§ **TASK DESCRIPTION**: Copy exactly, and copy only, the lines from the one bearing "Switch the chart to candlestick view" through the final line of the records.

──────── RECORDS PROVIDED ────────

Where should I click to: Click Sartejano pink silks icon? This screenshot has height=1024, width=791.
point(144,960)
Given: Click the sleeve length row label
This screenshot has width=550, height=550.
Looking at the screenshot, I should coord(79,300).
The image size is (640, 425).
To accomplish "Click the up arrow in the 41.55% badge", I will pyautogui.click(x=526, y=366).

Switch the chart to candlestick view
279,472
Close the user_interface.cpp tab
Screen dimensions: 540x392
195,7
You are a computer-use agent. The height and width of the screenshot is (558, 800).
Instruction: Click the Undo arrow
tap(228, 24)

────────

§ **SOLVED PROBLEM**:
Switch the chart to candlestick view
279,472
Close the user_interface.cpp tab
Screen dimensions: 540x392
195,7
You are a computer-use agent. The height and width of the screenshot is (558, 800).
Instruction: Click the Undo arrow
tap(228, 24)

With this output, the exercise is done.